# Battery charger not working, 1999 HYMER B564 H E L P!!



## JustRadio (May 21, 2005)

Hi and thanks for reading. I am in deepest Dorset for 10 days and just realised the charger isn't working. Hard to say how long this has been going on for but (A) the on board traveller generator failed in france, revved wildly, and might have done-for or tripped the charger, (B) the 230v generator was repaired last week and the mechanic may have tripped or disconnected the charger.

Question please. The translation I have is Madisons from 1996 and the elekroblock is blue and looks different to my last 1997 Hymer, but it talks about a trip switch to check, and I can't find one!

Looking at the elekroblock (spelling unknown) the top fuse marked Reserve has no fuse in it, but putting one in seems to have made no difference. Not sure which fuse is the charger. And then of course there are other in-line fuses here and there.... it's a long time since 1999.

The battery charges beautifully with the engine on, which is why it may not be possible to know when the fault started.

All help appreciated as ever
John


----------



## juspalm (Nov 4, 2007)

John, Whereabouts are you in Dorset?
Jus


----------



## JustRadio (May 21, 2005)

juspalm said:


> John, Whereabouts are you in Dorset?
> Jus


In a farmyard off the A354, Tarrant Hinton, next door to the Great Dorset Steam Fair site near Blandford!

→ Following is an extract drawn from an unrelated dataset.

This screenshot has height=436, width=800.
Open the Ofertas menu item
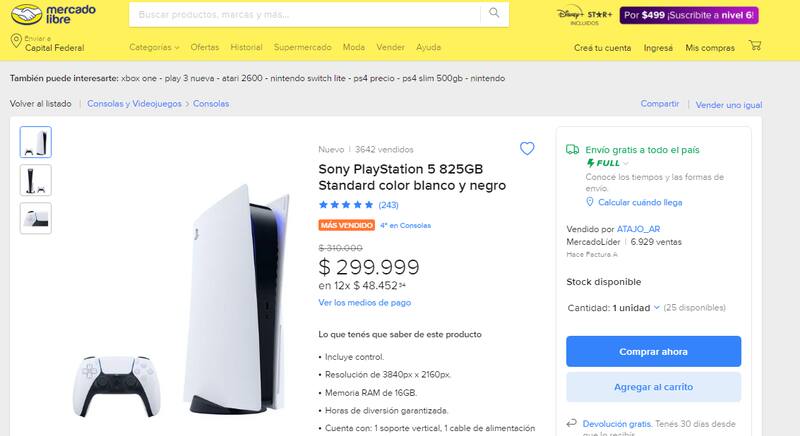(x=205, y=47)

BTW relative to my first post the Elektroblock is an EBL 4-105

Also, and I'm not sure about this, it occurred to me at some point in the recent past that the battery wasn't discharging much. What I mean is obviously it was, but I didn't notice the needle move into the red. This may or may not be true.

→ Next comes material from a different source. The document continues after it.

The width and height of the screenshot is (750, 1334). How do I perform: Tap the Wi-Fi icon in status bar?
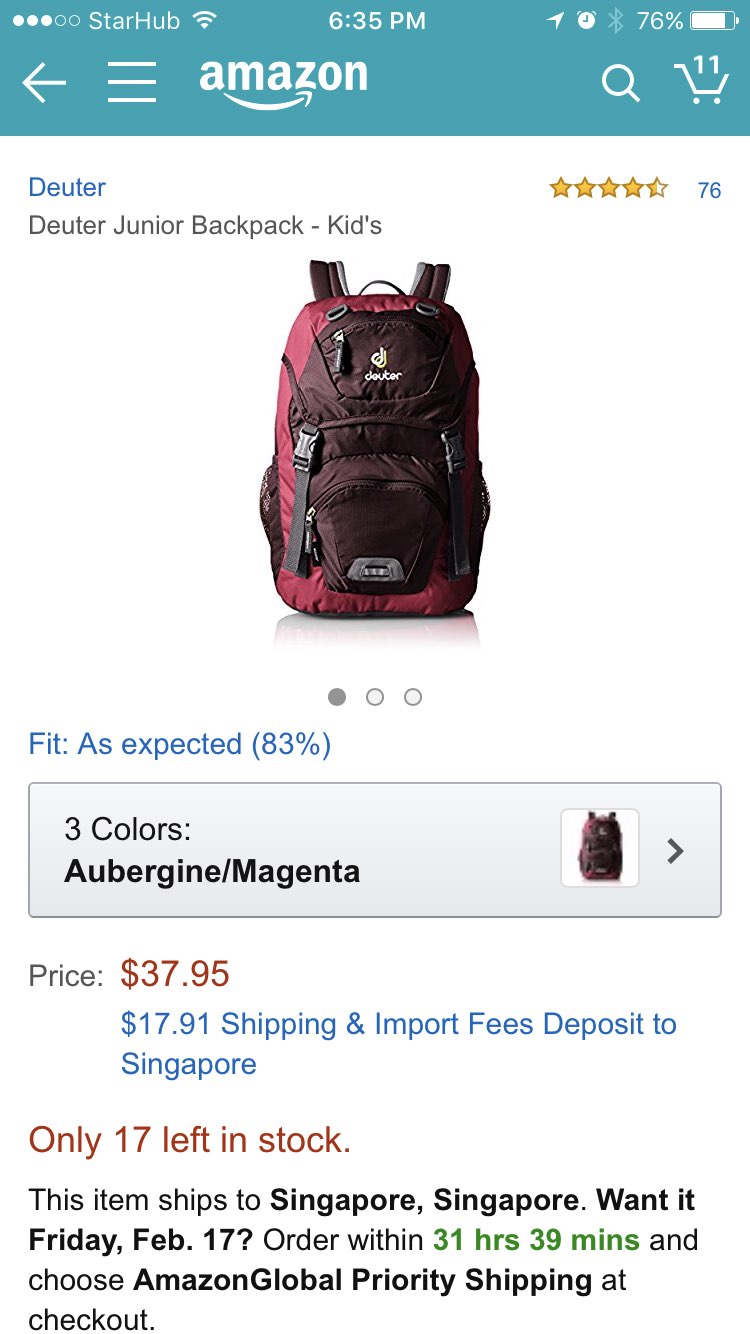(205, 20)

It is very positively in the green at the mo with the engine running.


----------



## juspalm (Nov 4, 2007)

I would check the all the fuses, not forgetting any which are near the leisure battery and if no joy, check to see if you have power (240v) to the charger. Are there lights on the charger to indicate that its running, if so see if you have a 12v supply coming from the charger.
Jus
(near Dorchester)


----------



## Geriatricbackpacker (Aug 21, 2012)

John, on my 2001 B584 the trip switch is a black rocker affair that is situated on the Elektroblock (mine is a Elektroblock 99). From the front of the unit (windscreen side on mine) there are two fuses and then the trip switch. It is labeled 'Batterie Trennschalter' and the switch positions are 'Ein'-on and 'Aus'-off.
Sounds obvious but i missed it when I tripped mine as it looks like a piece of black plastic when you are in a bit of a panic. 
If this isn't the problem try removing each fuse completely and trying with a replacement as I have a fuse break across the blade and looked (and gave a continuity reading) intact across the bridge.
Good luck
Terry


----------



## JustRadio (May 21, 2005)

juspalm said:


> I would check the all the fuses, not forgetting any which are near the leisure battery and if no joy, check to see if you have power (240v) to the charger. Are there lights on the charger to indicate that its running, if so see if you have a 12v supply coming from the charger.
> Jus
> (near Dorchester)


I used the bulgin plug that powers the elektroblock plugged into the kettle, it lit up beautifully which sadly tells me the charger is getting power.


----------



## JustRadio (May 21, 2005)

Geriatricbackpacker said:


> John, on my 2001 B584 the trip switch is a black rocker affair that is situated on the Elektroblock (mine is a Elektroblock 99). From the front of the unit (windscreen side on mine) there are two fuses and then the trip switch. It is labeled 'Batterie Trennschalter' and the switch positions are 'Ein'-on and 'Aus'-off.
> Sounds obvious but i missed it when I tripped mine as it looks like a piece of black plastic when you are in a bit of a panic.
> If this isn't the problem try removing each fuse completely and trying with a replacement as I have a fuse break across the blade and looked (and gave a continuity reading) intact across the bridge.
> Good luck
> Terry


Thanks Terry, nothing black on the top, or (by torchlight) on the side, I havent finger touched the bottom, (it's safer lol). However I haven't tried since reading your post so I will go and do another check tonight.


----------



## icer (Dec 11, 2006)

This may help a bit.
It is a link to your ebl sheet

Hope it helps

http://www.acpasion.net/foro/archiv...ales/Schaudt_Electroblock_EBL4-105_Ingles.pdf

Ian


----------



## coppo (May 27, 2009)

My guess is a complete new charger is required.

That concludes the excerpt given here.